Dual U-Net Diffusion Model

generative-ai diffusion-models self-attention try-on

Description

This project presents a virtual dress try-on application powered by a custom dual-U-Net diffusion architecture. The model is trained to transfer a clothing garment (cloth_image) onto a person's photo (person_image) while preserving the high-fidelity texture, pattern, and color of the fabric. Rather than utilizing a single U-Net with cross-attention, our approach uses a dedicated 'Cloth U-Net' to extract multi-scale garment representations, and couples it with a 'Denoising U-Net' via a custom mutual self-attention layer. This mechanism allows the generator to retrieve and apply localized details of the clothing item onto the generated human frame, achieving a highly realistic try-on effect with an outstanding FID score of 9.01.

Overview

This project introduces a dual-U-Net diffusion framework for virtual try-on, allowing users to select a clothing garment and see it realistically mapped onto any target person's image.

Try it out live at vilt.vercel.app or watch the demonstration video on YouTube.

Virtual Try On Demo — Figure 1: Interactive web application demonstrating real-time, high-fidelity garment transfer.

Model Architecture

The core of our approach is a two-stage, dual-U-Net diffusion model that bypasses standard text-prompt conditioning in favor of direct visual feature injecting:

Cloth U-Net: Processes the VAE-encoded garment image to capture textures, patterns, and colors at multiple scales.
Denoising U-Net: Synthesizes the final output by progressively denoising a random latent guided by the target person's body shape and the extracted garment features.

Dual U-Net Architecture Overview — Figure 2: Detailed diagram of the Mutual Self-Attention mechanism between the Cloth U-Net and the Denoising U-Net.

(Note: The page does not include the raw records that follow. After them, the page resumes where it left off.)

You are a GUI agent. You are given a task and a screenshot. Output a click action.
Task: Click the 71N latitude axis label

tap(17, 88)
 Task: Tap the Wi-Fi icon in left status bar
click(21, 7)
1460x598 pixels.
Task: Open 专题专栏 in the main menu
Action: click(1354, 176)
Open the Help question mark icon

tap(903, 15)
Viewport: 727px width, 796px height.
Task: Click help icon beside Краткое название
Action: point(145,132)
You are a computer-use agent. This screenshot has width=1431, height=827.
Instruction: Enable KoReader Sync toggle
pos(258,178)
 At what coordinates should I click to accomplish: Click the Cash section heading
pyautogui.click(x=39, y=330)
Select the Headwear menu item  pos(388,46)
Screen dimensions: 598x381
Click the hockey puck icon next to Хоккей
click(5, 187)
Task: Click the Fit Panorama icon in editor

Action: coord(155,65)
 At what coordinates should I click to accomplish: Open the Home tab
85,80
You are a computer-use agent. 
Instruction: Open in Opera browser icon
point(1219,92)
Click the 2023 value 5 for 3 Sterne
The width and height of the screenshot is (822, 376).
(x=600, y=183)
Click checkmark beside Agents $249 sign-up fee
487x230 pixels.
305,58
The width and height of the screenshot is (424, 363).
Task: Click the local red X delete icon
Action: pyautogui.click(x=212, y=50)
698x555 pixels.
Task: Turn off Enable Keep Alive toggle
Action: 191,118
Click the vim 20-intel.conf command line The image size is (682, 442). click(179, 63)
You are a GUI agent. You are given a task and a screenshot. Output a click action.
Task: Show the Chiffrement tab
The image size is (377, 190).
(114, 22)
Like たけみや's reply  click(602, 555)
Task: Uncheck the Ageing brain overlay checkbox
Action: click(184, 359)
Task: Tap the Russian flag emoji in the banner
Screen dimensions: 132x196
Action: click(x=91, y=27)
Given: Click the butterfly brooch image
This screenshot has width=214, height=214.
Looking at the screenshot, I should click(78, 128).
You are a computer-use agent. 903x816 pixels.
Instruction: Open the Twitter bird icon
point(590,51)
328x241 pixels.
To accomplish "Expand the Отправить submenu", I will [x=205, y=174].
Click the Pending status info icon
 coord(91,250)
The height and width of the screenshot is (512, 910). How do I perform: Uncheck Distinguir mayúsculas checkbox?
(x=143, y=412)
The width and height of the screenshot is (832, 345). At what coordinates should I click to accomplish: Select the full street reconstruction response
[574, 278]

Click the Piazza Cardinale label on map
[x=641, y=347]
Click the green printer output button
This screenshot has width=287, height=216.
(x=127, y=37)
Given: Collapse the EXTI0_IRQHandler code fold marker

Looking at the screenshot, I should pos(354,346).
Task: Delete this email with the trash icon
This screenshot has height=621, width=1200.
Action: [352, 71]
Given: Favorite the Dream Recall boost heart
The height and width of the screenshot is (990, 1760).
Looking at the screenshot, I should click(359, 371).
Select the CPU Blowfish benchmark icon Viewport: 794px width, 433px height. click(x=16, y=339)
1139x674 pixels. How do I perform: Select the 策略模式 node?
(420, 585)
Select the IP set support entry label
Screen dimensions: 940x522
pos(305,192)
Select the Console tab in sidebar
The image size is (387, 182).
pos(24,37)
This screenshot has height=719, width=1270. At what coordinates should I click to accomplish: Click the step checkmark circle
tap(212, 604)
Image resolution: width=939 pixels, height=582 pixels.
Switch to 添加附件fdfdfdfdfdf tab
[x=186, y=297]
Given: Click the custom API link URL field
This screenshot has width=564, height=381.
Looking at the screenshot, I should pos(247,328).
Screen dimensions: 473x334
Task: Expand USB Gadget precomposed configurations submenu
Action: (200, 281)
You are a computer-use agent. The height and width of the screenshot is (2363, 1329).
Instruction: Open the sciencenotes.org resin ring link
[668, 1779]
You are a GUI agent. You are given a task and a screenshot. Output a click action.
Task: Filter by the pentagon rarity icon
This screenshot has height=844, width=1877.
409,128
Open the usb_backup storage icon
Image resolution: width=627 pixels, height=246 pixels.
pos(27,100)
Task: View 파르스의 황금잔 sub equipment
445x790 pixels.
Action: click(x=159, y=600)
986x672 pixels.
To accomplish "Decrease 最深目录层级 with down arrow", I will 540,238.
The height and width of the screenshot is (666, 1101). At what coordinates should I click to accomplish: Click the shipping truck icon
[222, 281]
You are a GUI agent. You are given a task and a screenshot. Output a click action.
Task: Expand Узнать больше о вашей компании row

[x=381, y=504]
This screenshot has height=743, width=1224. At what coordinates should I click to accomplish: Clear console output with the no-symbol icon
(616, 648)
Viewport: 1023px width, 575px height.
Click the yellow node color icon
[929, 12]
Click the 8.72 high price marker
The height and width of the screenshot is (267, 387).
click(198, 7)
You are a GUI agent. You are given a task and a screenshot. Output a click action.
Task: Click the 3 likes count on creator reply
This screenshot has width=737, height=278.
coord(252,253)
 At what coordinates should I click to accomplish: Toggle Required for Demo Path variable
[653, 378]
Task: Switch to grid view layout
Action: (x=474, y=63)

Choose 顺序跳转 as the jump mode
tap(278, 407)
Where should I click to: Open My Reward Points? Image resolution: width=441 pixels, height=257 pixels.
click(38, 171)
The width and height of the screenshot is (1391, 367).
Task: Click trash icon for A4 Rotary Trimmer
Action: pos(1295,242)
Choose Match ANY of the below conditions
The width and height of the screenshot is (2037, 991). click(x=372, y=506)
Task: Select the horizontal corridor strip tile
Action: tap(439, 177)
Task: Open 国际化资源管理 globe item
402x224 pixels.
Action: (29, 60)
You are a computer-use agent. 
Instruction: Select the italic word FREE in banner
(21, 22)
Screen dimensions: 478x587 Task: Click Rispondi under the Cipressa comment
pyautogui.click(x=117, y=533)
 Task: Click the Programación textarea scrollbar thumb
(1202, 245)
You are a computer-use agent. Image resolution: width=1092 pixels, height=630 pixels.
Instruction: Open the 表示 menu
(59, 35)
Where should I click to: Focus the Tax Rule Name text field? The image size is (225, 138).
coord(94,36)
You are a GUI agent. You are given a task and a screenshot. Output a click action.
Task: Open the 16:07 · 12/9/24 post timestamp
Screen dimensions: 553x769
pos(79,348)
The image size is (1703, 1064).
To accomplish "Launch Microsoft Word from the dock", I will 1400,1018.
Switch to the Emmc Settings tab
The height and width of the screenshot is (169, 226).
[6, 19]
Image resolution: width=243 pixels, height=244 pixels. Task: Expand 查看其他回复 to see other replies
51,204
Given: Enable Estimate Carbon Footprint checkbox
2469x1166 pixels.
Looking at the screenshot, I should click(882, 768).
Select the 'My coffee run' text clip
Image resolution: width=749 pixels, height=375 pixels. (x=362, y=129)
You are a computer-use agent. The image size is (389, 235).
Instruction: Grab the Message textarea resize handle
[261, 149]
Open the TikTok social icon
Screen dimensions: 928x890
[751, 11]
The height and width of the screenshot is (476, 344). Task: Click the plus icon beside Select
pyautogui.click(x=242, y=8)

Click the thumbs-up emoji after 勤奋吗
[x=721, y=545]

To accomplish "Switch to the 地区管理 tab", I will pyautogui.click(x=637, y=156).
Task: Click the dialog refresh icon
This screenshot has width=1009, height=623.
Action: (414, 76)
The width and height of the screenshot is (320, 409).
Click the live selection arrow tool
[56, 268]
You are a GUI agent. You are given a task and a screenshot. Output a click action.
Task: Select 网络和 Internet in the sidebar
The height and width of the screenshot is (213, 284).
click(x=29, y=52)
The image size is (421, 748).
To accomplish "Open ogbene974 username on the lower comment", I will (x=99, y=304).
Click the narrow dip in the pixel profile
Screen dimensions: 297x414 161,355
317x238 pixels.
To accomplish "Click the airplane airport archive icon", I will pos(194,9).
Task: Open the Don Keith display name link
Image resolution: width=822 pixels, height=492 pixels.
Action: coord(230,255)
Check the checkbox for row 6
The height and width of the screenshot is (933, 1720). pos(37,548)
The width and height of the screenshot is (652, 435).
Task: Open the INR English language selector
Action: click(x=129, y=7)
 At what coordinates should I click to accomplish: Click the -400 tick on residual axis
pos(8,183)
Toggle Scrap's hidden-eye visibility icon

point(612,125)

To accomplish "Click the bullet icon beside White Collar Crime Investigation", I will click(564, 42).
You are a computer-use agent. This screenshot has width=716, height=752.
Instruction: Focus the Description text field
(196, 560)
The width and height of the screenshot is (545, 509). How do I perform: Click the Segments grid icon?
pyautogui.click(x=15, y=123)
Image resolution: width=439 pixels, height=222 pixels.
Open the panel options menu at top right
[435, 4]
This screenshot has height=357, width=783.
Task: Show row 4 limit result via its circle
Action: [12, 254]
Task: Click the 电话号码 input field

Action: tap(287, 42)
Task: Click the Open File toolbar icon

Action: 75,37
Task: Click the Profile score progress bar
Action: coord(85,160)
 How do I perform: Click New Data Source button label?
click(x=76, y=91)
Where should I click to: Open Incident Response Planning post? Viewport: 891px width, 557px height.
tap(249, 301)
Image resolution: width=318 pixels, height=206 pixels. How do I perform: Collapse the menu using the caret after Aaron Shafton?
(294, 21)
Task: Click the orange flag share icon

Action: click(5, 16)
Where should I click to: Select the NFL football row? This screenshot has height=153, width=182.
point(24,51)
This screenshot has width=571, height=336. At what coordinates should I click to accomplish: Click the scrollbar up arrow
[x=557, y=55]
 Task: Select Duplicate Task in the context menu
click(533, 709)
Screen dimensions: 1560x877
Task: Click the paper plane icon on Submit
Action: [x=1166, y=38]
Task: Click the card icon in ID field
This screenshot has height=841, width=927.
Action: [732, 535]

Key Mechanism: Mutual Self-Attention

To preserve intricate fabric patterns, the self-attention blocks of the two U-Nets are bridged:

Cloth Feature Collection: During the forward pass of the Cloth U-Net, the controller captures the multi-scale representations at each attention block.
Garment Injection: In the Denoising U-Net, the attention layers query the person features, but concatenate their Keys ($K$) and Values ($V$) with the captured garment features. The attention is computed as: $$\text{Attention}(Q_{\text{person}}, K_{[\text{person}+\text{garment}]}, V_{[\text{person}+\text{garment}]})$$ This forces the network to look up and pull textures directly from the garment representation, cleanly "draping" the fabric onto the person.

Results & Comparison

The model achieves near state-of-the-art results, generating extremely clean details without warping or washing out patterns:

Model	FID Score (Lower is better)
Baseline Try-On Model	14.25
Our Dual U-Net Model (ViLT)	9.01

Example 1 — Figure 3: High-fidelity generation examples showing accurate fabric rendering and pose preservation.

Example 2 — Figure 3: High-fidelity generation examples showing accurate fabric rendering and pose preservation.